現代社会は、文字通り地球規模での困難かつ緊急度の高い数々の問題に直面しています。地球の気候変動と激甚自然災害、開発に伴う大規模な環境破壊、新興感染症とパンデミック、貧困や格差の深刻化などは、人類の社会経済活動の急速なグローバル化により顕在化してきたものと考えられます。かつて科学哲学者ジェローム・ラベッツ(Jerome Ravetz)は、「科学によって問うことはできるが、まだ科学によって答えることのできない領域」が存在することを指摘し、これまでの因果律の明確な個別科学、すなわちノーマルサイエンスのみでは解決の困難な領域を、ポスト・ノーマルサイエンス領域と表現しました。そして彼は、これに対応しうるサイエンスを「安全と健康と環境そして倫理の科学(The sciences of safety, health and environment, plus ethics)」と呼んでいます。これから皆さんは、このような困難な時代の中で、学術と科学の研究活動に入っていかれます。皆さんが興味と関心を抱いておられる多様な学術領域で先端研究の道へと進まれるにあたって、このような時代状況の認識を頭の片隅に置いておくことも重要なことではないかと思います。

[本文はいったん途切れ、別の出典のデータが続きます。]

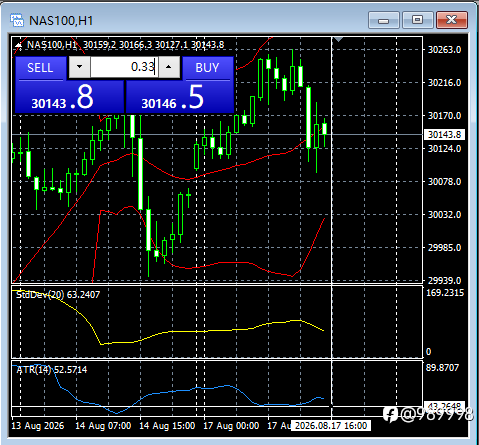Click the NAS100,H1 chart window icon
Screen dimensions: 479x445
click(17, 20)
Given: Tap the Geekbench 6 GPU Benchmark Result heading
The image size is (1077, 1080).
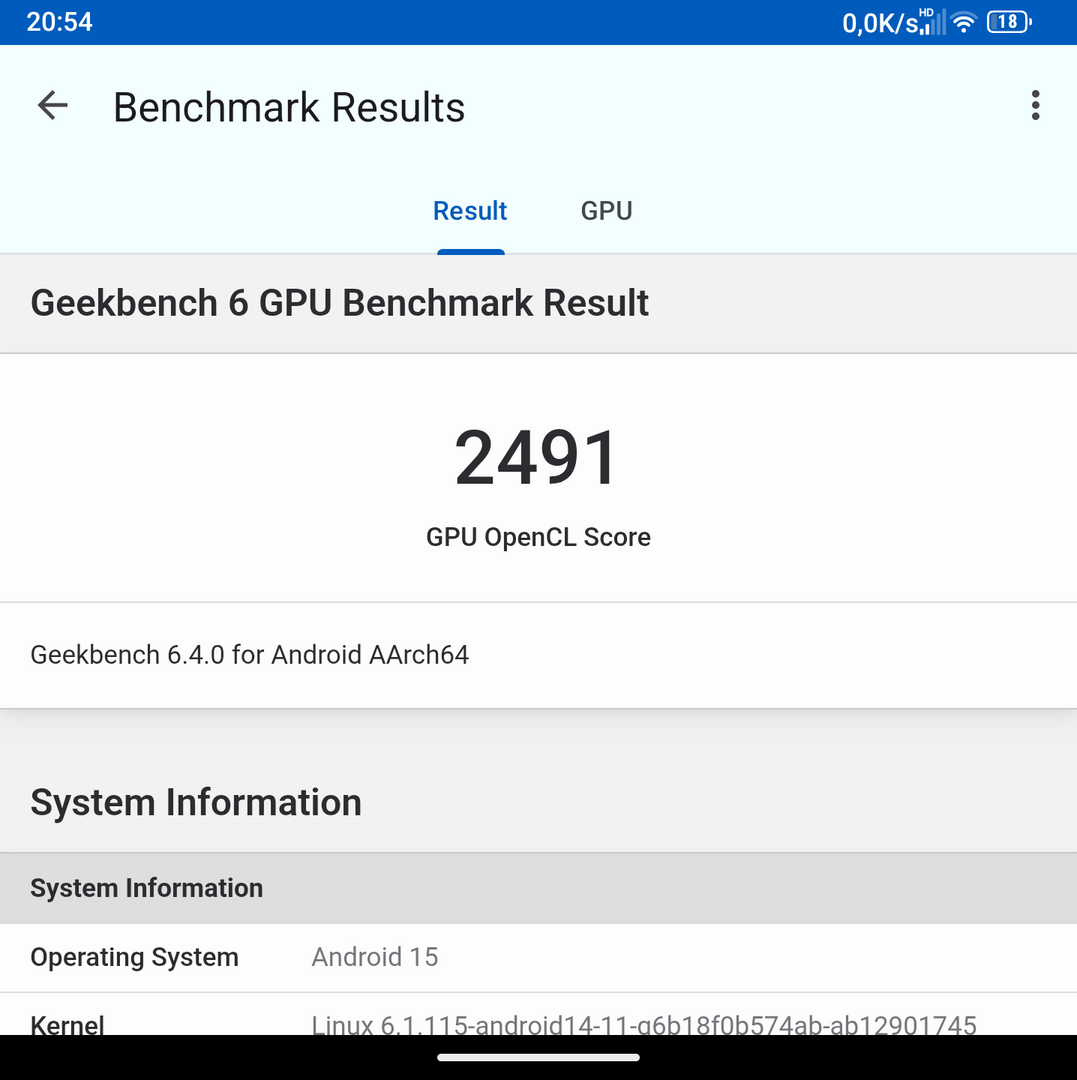Looking at the screenshot, I should (x=340, y=303).
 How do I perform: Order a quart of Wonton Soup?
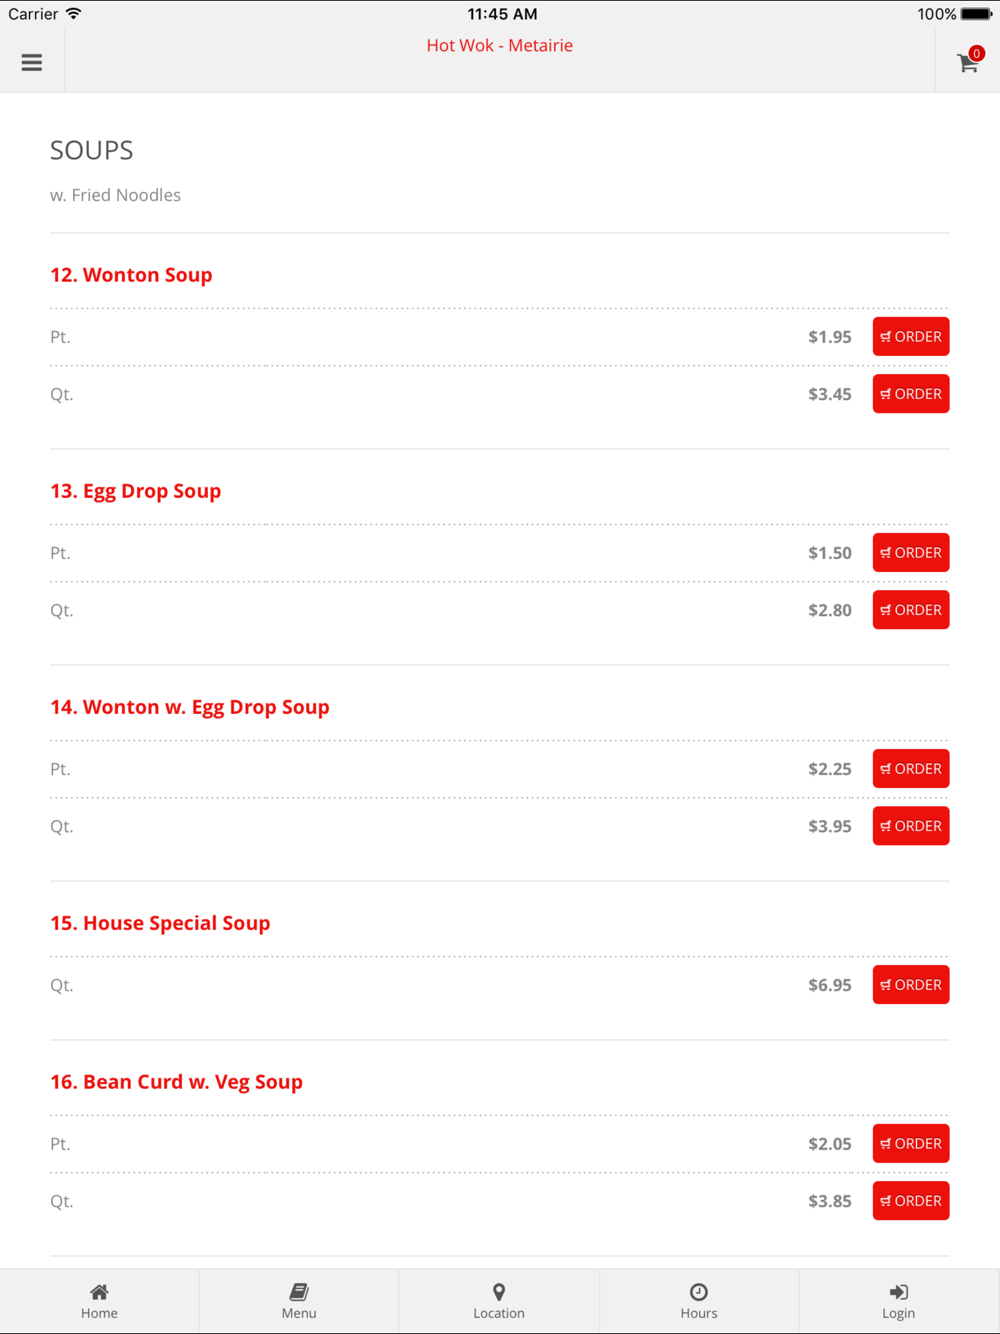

とはいえ、繰り返しになりますが、個人の研究の原点は、あくまで好奇心や未知への探究心を動機としたものであり、したがってそれは元来楽しいものです。研究のプロセス自体は決して楽なことではなく、むしろ悩みと苦しみの方が多いかもしれませんが、自らの意思と知力を尽くしてその時々の課題に挑戦しそれをなし遂げたときの喜びは、これに勝るものはありません。私自身、40年以上研究の世界に身を置き、心ゆくまで研究を楽しんできました。皆さんにも、これからこの京都大学の様々な分野の大学院で、思う存分研究生活の日々を楽しんでいただきたいと願っております。そしてその研究生活の中で、やがて皆さん一人一人が共通善(Common good)に貢献し、同胞である市民から評価され承認される道を探っていっていただくよう心から祈念して、私からの挨拶にかえたいと思います。
本日は、まことにおめでとうございます。